The prior night, Norwegian snowboarder Torstein Horgmo -- who three years ago became the first person to land the vaunted triple cork -- brought a new degree of difficulty by landing a switch triple, three off-axis flips and four full spins after taking off backward. It was just enough to edge Canadian Mark McMorris, who won Slopestyle gold the next day and showed poise and class here that belied his 19 years.
In the category of non-judged X Games events, an old warrior returned to Aspen after a year hiatus and promptly picked up where he left off. Tucker Hibbert six-peated in Snowmobile SnoCross, and, at 28, won his seventh career SnoCross gold medal 13 years after he won his first, at age 15. Asked for the secret to his success here, the lifelong racer from Pelican Rapids, Minn., said, "Honestly, it's just something we work super hard for."
We saw two double gold medalists in snowmobiler Levi LaVallee (Freestyle and Speed and Style) and snowboarder Louis-Felix Paradis (Real Snow and Street). We saw dreams come true -- Exhibit A: Nick Goepper, 18, who won gold in Ski Slopestyle after selling candy bars on his school bus to support his youth ski habit in rural Indiana -- and a father winning for his daughter, in David Wise's Ski SuperPipe title defense.

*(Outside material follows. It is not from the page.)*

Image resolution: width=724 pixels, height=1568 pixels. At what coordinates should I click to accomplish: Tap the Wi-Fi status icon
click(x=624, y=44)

As with any worthy sporting event, we also saw inspiring comebacks, a la above-the-knee amputee Mike Schultz's win in Snowmobile SnoCross Adaptive, when Schultz fought back from a first-lap crash and passed all seven of his rivals to win his second straight gold medal.

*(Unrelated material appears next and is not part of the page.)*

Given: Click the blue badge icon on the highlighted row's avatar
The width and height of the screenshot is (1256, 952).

Snowboard Slopestyle queen Jamie Anderson and SuperPipe king Shaun White reminded us that sure things still can thrive at the X Games, while Norwegian teenager Tiril Sjåstad Christiansen's upset of three-time defending Ski Slopestyle champ Kaya Turski made the case for unpredictability, as well.
For every triumphant moment and glowing smile, however, we were reminded that glory does not come without risk at the X Games. Caleb Moore's crash in Snowmobile Freestyle and ensuing heart and brain complications cast a sobering haze over the weekend, one that was compounded by Rose Battersby's lumbar spine fracture in Ski Slopestyle practice.
The only consolation, if there can be any, is that whenever an X Games athlete faces dark times now, he or she has a shining example to follow. That example is Kevin Pearce, who played a subliminal but nonetheless starring role this week in Aspen. Three years ago, Pearce was a favorite to challenge White for X Games SuperPipe gold. A crash in the pipe left Pearce in a coma and clinging to life, with no guarantee he would ever regain normal brain function.
Not only was Pearce back in Aspen, he filled the snowboard TV analyst's seat high above the action, cracking wise and candidly telling millions how it is and should be in a sport he once ruled. It was enough to make you believe anything really is possible.